In the records below, begin at the line that has "Task: Open the DEEP LEARNING tab" and stop after the line that has "1294x751 pixels."; quote those lines verbatim and nothing more.

___ Task material ___

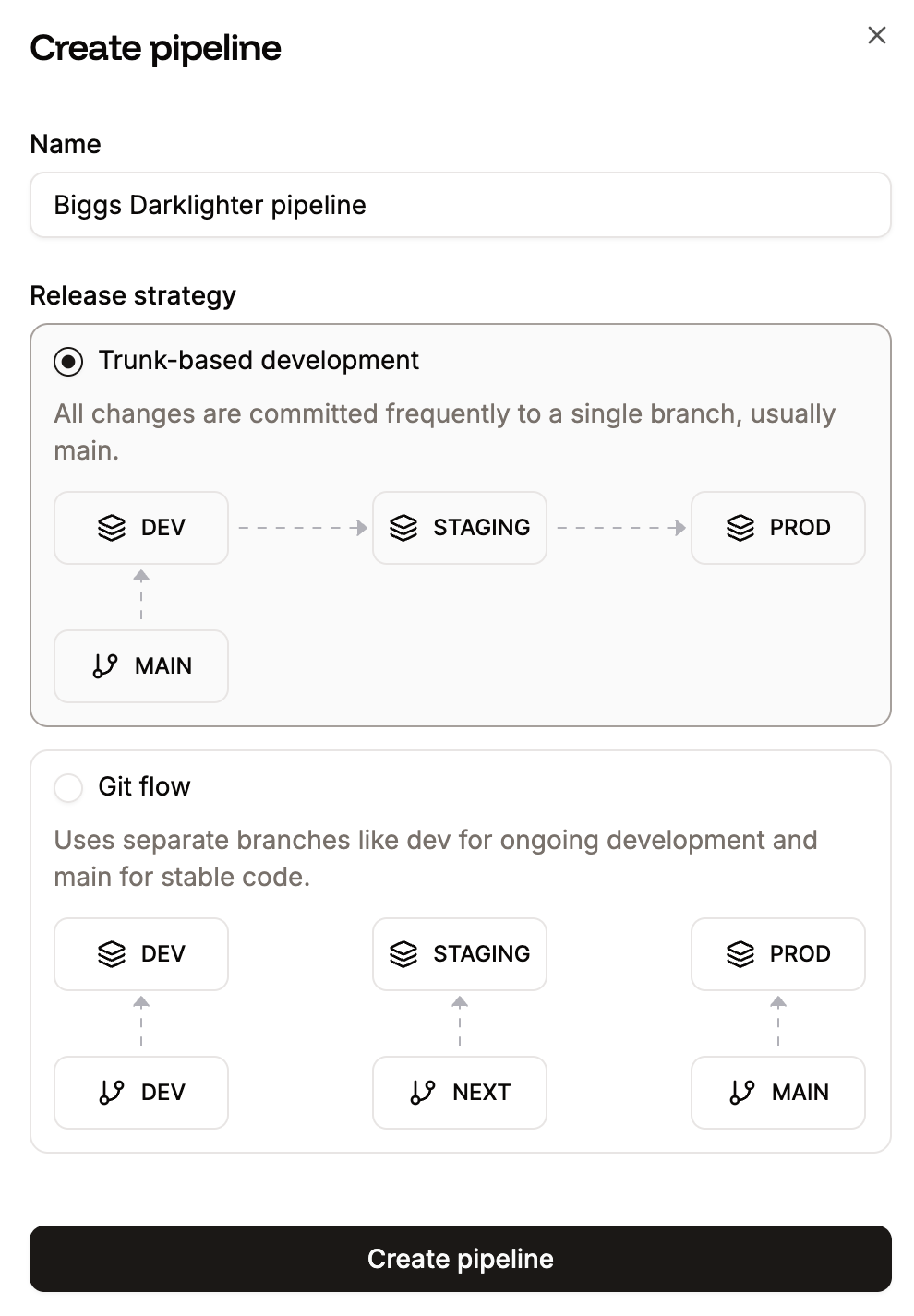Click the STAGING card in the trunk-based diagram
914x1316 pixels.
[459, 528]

___
___ Task material ___

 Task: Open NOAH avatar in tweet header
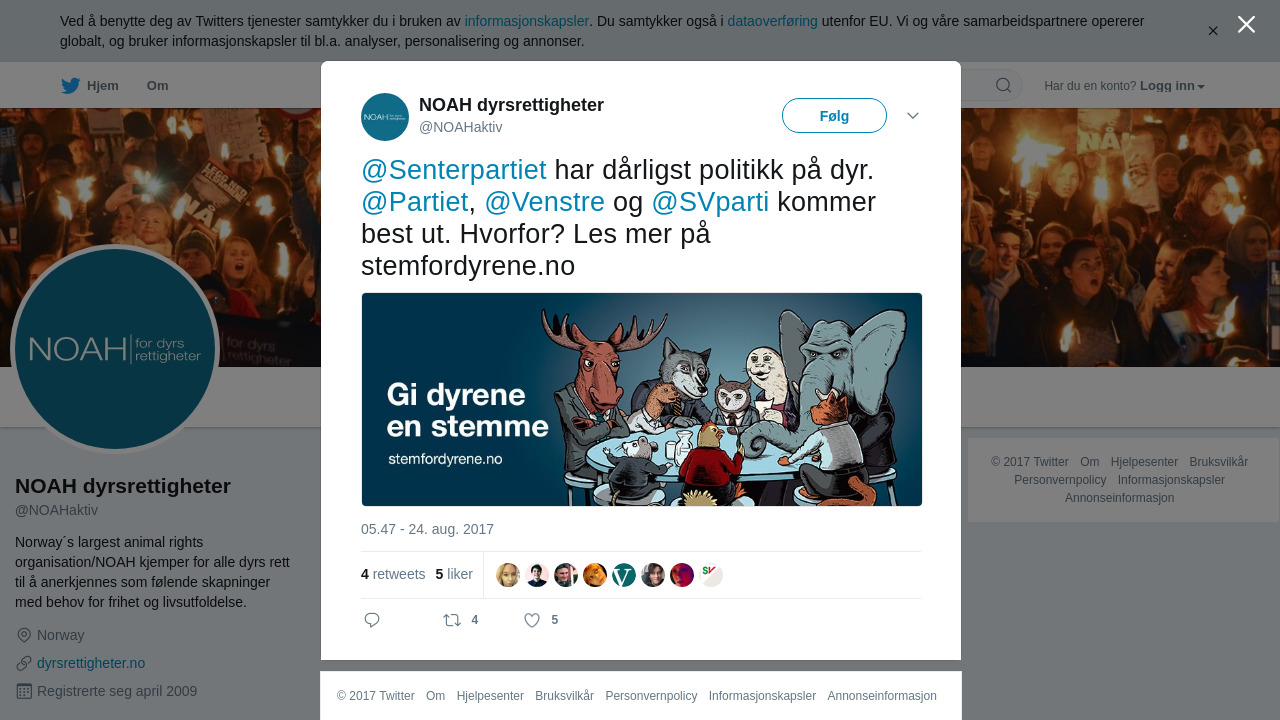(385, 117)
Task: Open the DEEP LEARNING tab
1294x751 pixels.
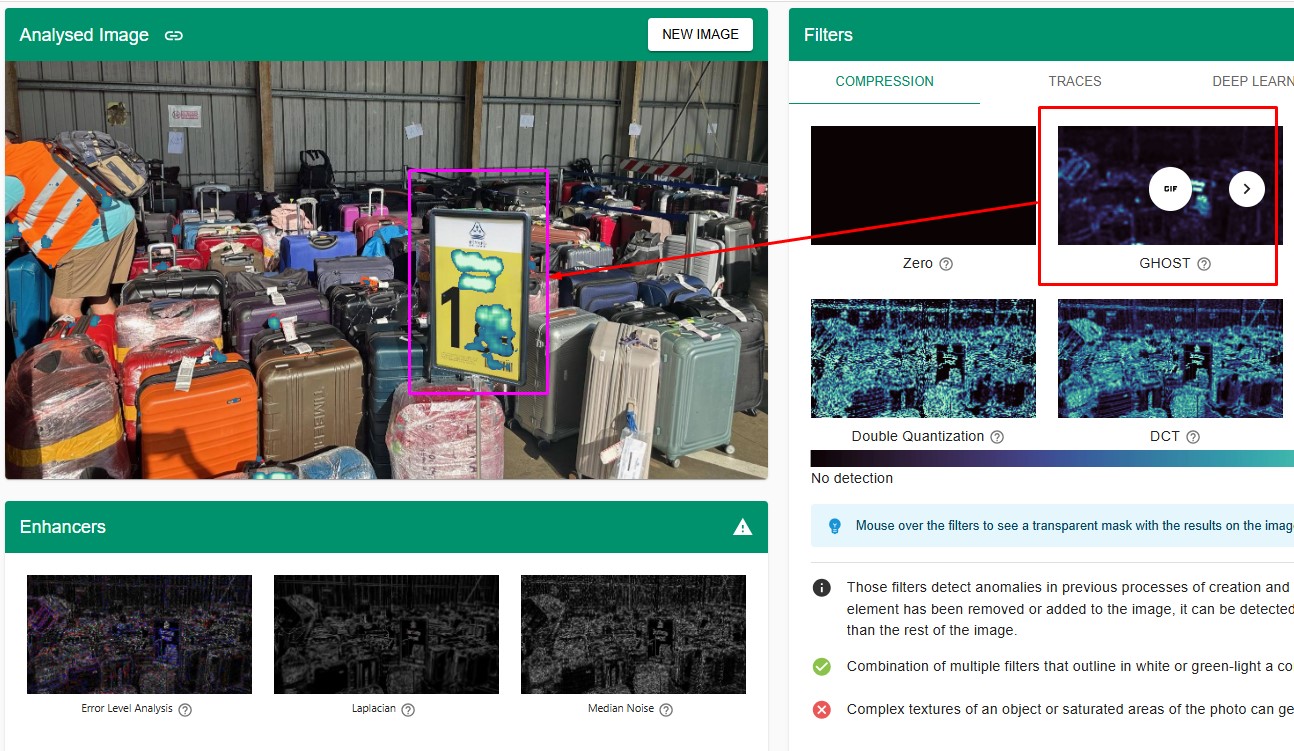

___

> Result below:
Task: Open the DEEP LEARNING tab
1294x751 pixels.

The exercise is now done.